The Financial Conduct Authority ("FCA") has published its policy statement reviewing the rules in the Client Assets Sourcebook (CASS). The Review of the client assets regime for investment business (PS14/9), published on 10 June 2014, details the rule changes being introduced and the relevant deadlines for the rules to come into force.

PS14/9 summarises the results of the FCA's consultation on CASS, which had focused on the protection of client assets, including ensuring that firms are capable of enacting the swift return of assets to clients in the event of insolvency, and therefore guaranteeing greater market stability in the event of firm failure. The aim was to amend the existing rules in order to promote confidence in the UK market and consumer protection.

The FCA decided not to proceed with a number of the proposals outlined in its consultation paper, including changes to client money distribution rules as the regulator is currently awaiting the Treasury's response to the review of the special administration regime (SAR) which was published in January, before conducting a further review of CASS later in the year where it will likely consider further changes.
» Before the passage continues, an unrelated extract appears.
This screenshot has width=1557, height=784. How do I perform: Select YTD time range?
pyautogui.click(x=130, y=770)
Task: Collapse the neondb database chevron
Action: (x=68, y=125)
However, the published rules amount to a significant change to the current CASS regime. A particular focus of the amendments has been improving how firms comply with the fundamental requirement that: (a) firms segregate the client assets they hold from their own and (b) they regularly and accurately record the details of assets held. We outline two of the key changes introduced by PS14/9 below. 

Asset segregation

The rules aim to ensure that most client assets cannot be held in an institution's own accounts, even for a short time pending a reconciliation to a client account the following day. It is hoped that this immediate segregation of assets will prevent the confusion upon insolvency which was exemplified by the litigation following the collapse of Lehman Brothers. The aim is to ensure that client assets are safe and can be easily identified upon insolvency. For firms with complex arrangements, such as larger international firms, there is an ''alternative approach'' by which client funds may be mixed with the firm's own cash, but this approach will need to be approved by the FCA before implementation.


Another key aim of the new regime is to improve the records firms keep of client assets, so that firms ensure that records contain all relevant details, are reviewed regularly and kept accurate. Monthly custody record checks must also be conducted to ensure the correct location of assets, and non-written mandates must also be recorded. There are also stricter requirements to make it easier for the FCA to take enforcement action if client money goes missing, such as the need for a written contract between custodian and client if a custodian consigns assets in its keeping to another institution. The new rules also require additional information to be provided to customers regarding firm policies on client money, as well as information in relation to how money is held and protected.


These changes are being introduced in three stages: 1 July 2014 (changes that are expected to be non-material), 1 December 2014 and 1 June 2015. Firms may face a number of challenges regarding the practicalities of becoming CASS compliant before the rules come fully into effect. The new rules will require firms subject to CASS to review and amend where necessary their operational processes around the identification, segregation, handling and reporting of client money and assets. In addition, the rules are likely to necessitate changes to client-facing documentation to ensure that they reflect the way that cash and assets will be held and require consent or disclosure as required. Given the scope of the changes announced in PS14/9, firms, particularly those with complex or large-scale client asset arrangements, should start to assess their compliance with the rules in good time before they come into force.